» WHAT IS REQUIRED:
Give the listing again in full, matching it character for character.

=-=-=

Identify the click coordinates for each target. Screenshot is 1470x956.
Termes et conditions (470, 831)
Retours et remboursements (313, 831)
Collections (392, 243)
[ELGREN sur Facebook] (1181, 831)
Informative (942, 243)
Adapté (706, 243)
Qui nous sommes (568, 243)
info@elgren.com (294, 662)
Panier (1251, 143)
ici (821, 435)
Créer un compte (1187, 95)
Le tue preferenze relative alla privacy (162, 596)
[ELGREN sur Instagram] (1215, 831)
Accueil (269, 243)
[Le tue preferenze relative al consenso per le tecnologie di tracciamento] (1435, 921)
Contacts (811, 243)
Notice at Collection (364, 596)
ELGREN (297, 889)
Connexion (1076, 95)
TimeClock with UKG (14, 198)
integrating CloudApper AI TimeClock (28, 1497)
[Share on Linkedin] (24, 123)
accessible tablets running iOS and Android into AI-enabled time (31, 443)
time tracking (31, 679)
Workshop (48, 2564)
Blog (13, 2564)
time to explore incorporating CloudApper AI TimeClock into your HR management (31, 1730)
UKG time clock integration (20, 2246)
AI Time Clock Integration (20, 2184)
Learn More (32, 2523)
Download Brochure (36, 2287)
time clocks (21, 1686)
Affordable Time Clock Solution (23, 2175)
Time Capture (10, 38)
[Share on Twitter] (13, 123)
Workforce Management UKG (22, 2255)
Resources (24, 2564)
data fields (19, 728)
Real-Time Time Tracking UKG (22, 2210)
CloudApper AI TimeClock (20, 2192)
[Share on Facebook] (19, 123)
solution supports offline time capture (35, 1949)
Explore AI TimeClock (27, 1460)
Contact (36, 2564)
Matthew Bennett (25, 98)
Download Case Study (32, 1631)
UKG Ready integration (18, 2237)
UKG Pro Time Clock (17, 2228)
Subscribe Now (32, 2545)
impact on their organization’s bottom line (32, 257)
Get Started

=-=-=

» OUTPUT BELOW:
Identify the click coordinates for each target. Screenshot is 1470x956.
Termes et conditions (470, 831)
Retours et remboursements (313, 831)
Collections (392, 243)
[ELGREN sur Facebook] (1181, 831)
Informative (942, 243)
Adapté (706, 243)
Qui nous sommes (568, 243)
info@elgren.com (294, 662)
Panier (1251, 143)
ici (821, 435)
Créer un compte (1187, 95)
Le tue preferenze relative alla privacy (162, 596)
[ELGREN sur Instagram] (1215, 831)
Accueil (269, 243)
[Le tue preferenze relative al consenso per le tecnologie di tracciamento] (1435, 921)
Contacts (811, 243)
Notice at Collection (364, 596)
ELGREN (297, 889)
Connexion (1076, 95)
TimeClock with UKG (14, 198)
integrating CloudApper AI TimeClock (28, 1497)
[Share on Linkedin] (24, 123)
accessible tablets running iOS and Android into AI-enabled time (31, 443)
time tracking (31, 679)
Workshop (48, 2564)
Blog (13, 2564)
time to explore incorporating CloudApper AI TimeClock into your HR management (31, 1730)
UKG time clock integration (20, 2246)
AI Time Clock Integration (20, 2184)
Learn More (32, 2523)
Download Brochure (36, 2287)
time clocks (21, 1686)
Affordable Time Clock Solution (23, 2175)
Time Capture (10, 38)
[Share on Twitter] (13, 123)
Workforce Management UKG (22, 2255)
Resources (24, 2564)
data fields (19, 728)
Real-Time Time Tracking UKG (22, 2210)
CloudApper AI TimeClock (20, 2192)
[Share on Facebook] (19, 123)
solution supports offline time capture (35, 1949)
Explore AI TimeClock (27, 1460)
Contact (36, 2564)
Matthew Bennett (25, 98)
Download Case Study (32, 1631)
UKG Ready integration (18, 2237)
UKG Pro Time Clock (17, 2228)
Subscribe Now (32, 2545)
impact on their organization’s bottom line (32, 257)
Get Started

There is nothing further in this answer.